--- GIVEN ENTRIES ---
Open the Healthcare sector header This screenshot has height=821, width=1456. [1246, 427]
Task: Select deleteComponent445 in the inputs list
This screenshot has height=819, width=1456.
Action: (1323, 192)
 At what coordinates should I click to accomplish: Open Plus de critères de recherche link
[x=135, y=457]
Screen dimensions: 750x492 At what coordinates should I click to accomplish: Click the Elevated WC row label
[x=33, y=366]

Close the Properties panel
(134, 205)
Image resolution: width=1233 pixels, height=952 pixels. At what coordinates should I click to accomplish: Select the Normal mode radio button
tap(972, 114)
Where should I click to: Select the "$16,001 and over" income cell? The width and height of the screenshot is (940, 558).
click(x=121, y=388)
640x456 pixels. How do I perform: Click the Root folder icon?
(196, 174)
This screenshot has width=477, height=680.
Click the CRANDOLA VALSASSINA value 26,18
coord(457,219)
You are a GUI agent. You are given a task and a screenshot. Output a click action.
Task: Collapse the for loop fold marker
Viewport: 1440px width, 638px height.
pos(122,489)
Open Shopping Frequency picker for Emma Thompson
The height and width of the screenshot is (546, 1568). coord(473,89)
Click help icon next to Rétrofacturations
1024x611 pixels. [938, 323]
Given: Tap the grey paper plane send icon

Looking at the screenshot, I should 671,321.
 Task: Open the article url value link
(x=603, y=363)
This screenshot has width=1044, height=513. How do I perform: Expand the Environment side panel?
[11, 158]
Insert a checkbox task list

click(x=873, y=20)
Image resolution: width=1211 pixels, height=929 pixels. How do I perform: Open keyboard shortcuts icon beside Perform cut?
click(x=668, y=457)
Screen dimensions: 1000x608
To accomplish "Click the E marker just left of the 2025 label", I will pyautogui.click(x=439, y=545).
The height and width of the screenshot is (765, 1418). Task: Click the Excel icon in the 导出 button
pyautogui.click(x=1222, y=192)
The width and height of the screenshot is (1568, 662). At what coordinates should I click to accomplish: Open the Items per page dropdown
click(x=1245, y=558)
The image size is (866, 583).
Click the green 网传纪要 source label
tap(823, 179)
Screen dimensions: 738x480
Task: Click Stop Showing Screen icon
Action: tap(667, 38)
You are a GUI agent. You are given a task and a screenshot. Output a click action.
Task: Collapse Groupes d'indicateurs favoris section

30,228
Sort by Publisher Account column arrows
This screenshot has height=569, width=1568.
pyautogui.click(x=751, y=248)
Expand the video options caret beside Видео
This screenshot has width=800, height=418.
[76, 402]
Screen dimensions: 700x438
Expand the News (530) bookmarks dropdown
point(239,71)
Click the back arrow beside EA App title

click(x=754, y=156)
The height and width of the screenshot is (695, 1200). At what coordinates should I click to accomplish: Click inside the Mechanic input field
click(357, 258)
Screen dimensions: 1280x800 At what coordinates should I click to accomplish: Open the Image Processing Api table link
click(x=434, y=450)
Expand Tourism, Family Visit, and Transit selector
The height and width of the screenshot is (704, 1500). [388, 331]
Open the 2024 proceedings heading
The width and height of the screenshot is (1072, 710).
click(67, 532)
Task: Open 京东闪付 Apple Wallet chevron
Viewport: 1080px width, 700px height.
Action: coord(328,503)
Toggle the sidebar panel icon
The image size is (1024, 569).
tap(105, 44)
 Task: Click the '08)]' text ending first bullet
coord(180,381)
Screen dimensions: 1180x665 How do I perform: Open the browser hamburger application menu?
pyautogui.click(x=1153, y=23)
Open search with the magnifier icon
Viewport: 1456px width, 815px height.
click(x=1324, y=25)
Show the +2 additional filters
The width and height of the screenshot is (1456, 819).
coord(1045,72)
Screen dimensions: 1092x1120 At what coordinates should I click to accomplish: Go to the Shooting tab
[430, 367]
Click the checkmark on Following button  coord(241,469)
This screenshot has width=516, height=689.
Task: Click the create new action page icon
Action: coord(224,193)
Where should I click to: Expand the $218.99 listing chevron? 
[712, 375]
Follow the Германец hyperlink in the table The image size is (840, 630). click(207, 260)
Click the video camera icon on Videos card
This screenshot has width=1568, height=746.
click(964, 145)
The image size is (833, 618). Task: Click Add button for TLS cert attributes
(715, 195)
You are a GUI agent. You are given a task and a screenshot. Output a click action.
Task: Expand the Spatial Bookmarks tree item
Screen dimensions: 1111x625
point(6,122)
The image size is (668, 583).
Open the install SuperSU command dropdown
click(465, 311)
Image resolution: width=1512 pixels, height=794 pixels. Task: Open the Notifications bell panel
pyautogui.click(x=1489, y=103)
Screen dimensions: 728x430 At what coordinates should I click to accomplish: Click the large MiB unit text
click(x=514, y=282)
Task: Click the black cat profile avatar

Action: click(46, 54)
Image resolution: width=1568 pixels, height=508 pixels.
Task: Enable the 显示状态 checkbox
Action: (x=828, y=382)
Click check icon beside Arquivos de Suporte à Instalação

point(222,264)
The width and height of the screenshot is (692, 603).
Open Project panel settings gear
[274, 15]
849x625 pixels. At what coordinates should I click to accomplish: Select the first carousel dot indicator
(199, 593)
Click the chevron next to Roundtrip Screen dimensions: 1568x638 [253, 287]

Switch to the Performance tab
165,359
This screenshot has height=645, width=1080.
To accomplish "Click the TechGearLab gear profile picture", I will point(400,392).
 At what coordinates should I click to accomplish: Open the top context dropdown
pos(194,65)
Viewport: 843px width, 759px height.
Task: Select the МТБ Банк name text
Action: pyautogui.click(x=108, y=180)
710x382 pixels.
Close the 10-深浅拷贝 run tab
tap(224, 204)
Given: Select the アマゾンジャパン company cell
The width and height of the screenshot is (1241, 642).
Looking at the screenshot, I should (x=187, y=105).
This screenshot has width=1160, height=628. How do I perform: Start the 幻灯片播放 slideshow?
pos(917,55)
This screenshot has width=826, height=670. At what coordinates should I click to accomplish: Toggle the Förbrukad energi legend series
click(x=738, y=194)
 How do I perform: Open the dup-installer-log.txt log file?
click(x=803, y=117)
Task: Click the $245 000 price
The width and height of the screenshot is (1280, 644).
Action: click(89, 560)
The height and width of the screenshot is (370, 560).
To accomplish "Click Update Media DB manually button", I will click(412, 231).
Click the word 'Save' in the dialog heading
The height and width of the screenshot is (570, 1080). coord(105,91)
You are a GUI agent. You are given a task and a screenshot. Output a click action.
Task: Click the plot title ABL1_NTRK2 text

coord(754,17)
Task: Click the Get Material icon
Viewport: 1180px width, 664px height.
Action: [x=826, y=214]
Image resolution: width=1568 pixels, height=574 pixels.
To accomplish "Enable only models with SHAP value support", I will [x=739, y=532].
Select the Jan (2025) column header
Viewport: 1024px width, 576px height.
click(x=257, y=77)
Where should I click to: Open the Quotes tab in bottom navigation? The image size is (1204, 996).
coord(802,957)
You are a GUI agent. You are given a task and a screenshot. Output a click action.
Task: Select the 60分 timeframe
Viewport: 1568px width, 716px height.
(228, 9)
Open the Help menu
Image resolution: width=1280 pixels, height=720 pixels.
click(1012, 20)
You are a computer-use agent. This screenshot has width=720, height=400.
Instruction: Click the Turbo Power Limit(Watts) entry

--- THE TASK ---
Pull each line that includes the word "marker" out of the material above.

--- WRITTEN RESPONSE ---
Task: Collapse the for loop fold marker
To accomplish "Click the E marker just left of the 2025 label", I will pyautogui.click(x=439, y=545).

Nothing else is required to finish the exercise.